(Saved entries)
# # # # #

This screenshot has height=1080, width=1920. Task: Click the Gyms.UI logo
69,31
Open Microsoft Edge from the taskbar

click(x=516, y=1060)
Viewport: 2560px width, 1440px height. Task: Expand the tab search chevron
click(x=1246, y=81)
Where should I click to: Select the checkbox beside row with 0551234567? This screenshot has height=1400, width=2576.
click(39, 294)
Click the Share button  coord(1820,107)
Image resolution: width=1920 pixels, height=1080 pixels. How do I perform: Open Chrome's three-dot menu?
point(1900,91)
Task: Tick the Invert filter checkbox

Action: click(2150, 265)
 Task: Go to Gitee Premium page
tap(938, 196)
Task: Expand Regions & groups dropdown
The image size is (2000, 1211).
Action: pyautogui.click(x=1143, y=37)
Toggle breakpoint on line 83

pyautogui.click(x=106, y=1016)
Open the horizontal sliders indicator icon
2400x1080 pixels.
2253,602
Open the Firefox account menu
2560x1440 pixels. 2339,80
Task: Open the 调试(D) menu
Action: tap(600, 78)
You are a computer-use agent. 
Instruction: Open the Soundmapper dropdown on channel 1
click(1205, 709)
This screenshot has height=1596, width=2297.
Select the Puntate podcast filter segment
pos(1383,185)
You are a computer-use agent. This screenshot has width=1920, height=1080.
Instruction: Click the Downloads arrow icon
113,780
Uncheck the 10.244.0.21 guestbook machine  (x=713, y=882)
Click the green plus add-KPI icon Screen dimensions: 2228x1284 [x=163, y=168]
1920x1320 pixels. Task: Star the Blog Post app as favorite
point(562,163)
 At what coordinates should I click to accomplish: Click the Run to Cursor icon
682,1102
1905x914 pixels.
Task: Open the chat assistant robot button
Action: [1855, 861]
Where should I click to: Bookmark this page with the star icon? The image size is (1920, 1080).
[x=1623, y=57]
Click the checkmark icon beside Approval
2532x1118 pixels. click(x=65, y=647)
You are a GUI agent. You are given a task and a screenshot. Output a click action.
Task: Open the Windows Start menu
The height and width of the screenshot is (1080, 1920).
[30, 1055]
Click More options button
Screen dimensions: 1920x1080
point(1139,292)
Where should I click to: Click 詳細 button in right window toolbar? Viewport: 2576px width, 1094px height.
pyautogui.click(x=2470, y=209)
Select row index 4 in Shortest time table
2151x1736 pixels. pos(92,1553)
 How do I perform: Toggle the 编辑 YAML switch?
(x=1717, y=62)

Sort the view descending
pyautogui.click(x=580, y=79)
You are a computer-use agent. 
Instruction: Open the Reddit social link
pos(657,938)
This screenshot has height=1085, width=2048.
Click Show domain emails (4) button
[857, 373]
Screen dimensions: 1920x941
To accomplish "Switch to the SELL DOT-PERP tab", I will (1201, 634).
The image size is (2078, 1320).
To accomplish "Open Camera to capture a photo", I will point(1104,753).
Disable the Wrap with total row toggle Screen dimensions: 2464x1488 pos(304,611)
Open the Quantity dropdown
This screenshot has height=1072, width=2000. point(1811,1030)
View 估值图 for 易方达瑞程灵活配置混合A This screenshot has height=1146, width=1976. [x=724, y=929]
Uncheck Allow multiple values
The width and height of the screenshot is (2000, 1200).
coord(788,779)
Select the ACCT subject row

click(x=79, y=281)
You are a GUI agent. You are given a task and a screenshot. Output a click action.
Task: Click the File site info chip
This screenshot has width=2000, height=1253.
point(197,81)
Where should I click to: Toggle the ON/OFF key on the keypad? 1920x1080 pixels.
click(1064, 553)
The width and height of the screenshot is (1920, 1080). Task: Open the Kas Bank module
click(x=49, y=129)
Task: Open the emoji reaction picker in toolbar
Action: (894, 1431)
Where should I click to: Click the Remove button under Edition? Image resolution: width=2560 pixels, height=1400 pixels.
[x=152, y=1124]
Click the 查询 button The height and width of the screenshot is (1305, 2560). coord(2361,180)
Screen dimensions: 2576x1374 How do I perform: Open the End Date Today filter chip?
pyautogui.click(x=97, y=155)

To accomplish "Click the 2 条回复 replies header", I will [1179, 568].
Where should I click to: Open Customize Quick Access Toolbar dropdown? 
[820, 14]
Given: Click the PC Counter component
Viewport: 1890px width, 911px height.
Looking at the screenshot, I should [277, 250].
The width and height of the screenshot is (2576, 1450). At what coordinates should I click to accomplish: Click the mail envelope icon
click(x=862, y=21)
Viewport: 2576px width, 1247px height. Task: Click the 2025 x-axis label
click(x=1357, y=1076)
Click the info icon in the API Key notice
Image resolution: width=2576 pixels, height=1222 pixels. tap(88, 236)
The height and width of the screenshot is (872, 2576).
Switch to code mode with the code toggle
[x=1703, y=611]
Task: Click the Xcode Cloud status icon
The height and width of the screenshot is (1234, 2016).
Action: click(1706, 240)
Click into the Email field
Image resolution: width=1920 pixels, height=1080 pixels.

# # # # #

- _What to produce_
Return, word for word, every line from the top of the entries down to the line that holds "Click the Share", both included.

- _Your response_
This screenshot has height=1080, width=1920. Task: Click the Gyms.UI logo
69,31
Open Microsoft Edge from the taskbar

click(x=516, y=1060)
Viewport: 2560px width, 1440px height. Task: Expand the tab search chevron
click(x=1246, y=81)
Where should I click to: Select the checkbox beside row with 0551234567? This screenshot has height=1400, width=2576.
click(39, 294)
Click the Share button  coord(1820,107)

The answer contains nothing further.